À première vue, la maison commune européenne pouvait s’apparenter à une ode à la CSCE dont les deux premières corbeilles (celle sur la sécurité et la coopération) s’inscrivaient aisément dans la conception de la demeure continentale de Gorbatchev. Celle-ci ne mentionnait toutefois pas explicitement la corbeille sur les droits de l’homme. L’indication d’une communauté de destin culturel pouvait toutefois laisser entendre que les droits humains et les libertés fondamentales étaient présents en filigrane et se révèleraient progressivement par une sorte de progrès de la Glasnost. Mais la maison commune était aussi renforcée dans ses assises par le rapprochement entre l’Union soviétique et les Communautés européennes à la fin des années quatre-vingt. La reconnaissance mutuelle entre la CEE et le Conseil d’assistance mutuelle (CAEM) en 1988 mettait fin à un affrontement de trente ans et ouvrait la voie à des accords bilatéraux de commerce et de coopération entre les « deux Europe ». Et l’un des premiers accords de commerce et de coopération noués par la CEE le fut d’ailleurs avec l’URSS fin 1989.

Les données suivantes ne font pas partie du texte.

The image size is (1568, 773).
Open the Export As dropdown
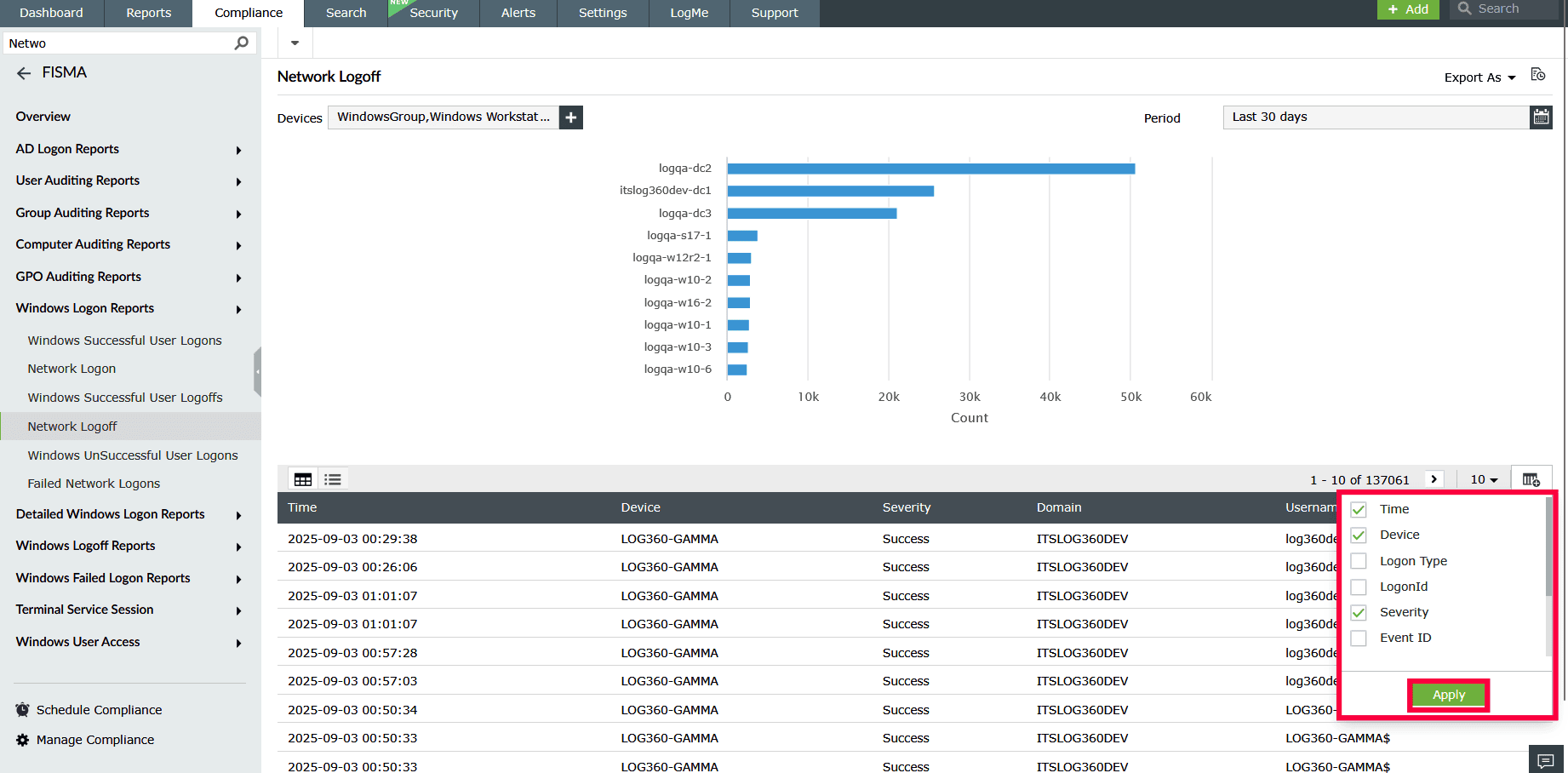pos(1479,77)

Par son côté paneuropéen, la maison commune était donc la préfiguration de la future OSCE, voire du Conseil de l’Europe élargi. La Charte de Paris pour une nouvelle Europe de novembre 1990 établit en effet non seulement une épitaphe de la guerre froide mais également un programme transcendant cette dernière. L’Europe unie, pacifique et démocratique que la Charte proclame met sous le boisseau la division, le rideau de fer, l’antagonisme bipolaire : la maison européenne est bien commune. Elle indique aussi que toutes les évolutions se sont déroulées de manière pacifique, comme un règlement amiable de différends : l’unification allemande, l’émancipation des anciens Etats satellites de l’URSS, le traité sur la réduction des armes conventionnelles en Europe, pour l’essentiel. De manière plus audacieuse encore, la Charte indique en creux que la seule conception de la démocratie en Europe est celle de la démocratie représentative pluraliste. Elle envoie ainsi dans les oubliettes de l’histoire les « démocraties populaires », le pléonasme sémantique qui était un oxymore dans la réalité politique.

Le romantisme lyrique qui se dégage du texte de la Charte de Paris ne résistera pas à l’accélération des mutations en Europe quand un an plus tard l’URSS s’effondrera. Dans cette période d’instabilité qui s’ouvre, le concept de maison commune européenne s’étiole. Pour les uns, le retour à l’Europe passe par l’adhésion à l’Union européenne pour renforcer la coopération économique commerciale et leur identité démocratique. L’adhésion à l’OTAN est envisagée pour s’assurer définitivement d’une sécurité qu’aucun traité de paix après la seconde guerre mondiale n’avait pu garantir. Le Conseil de l’Europe devient une salle d’attente de l’apprentissage démocratique. L’OSCE perd l’atout que possédait la CSCE, celui de lieu privilégié de dialogue Est-Ouest. Tandis que pour douze des quinze ex-républiques soviétiques, la communauté des Etats indépendants deviendra une sorte de curatelle des enfants du divorce.

La maison commune européenne a donc cessé d’être un horizon enchanteur dès lors que certains locataires ont aspiré à un autre type de cohabitation. En 2021, la structure garantissant une Europe unie pacifique et démocratique est à réinventer.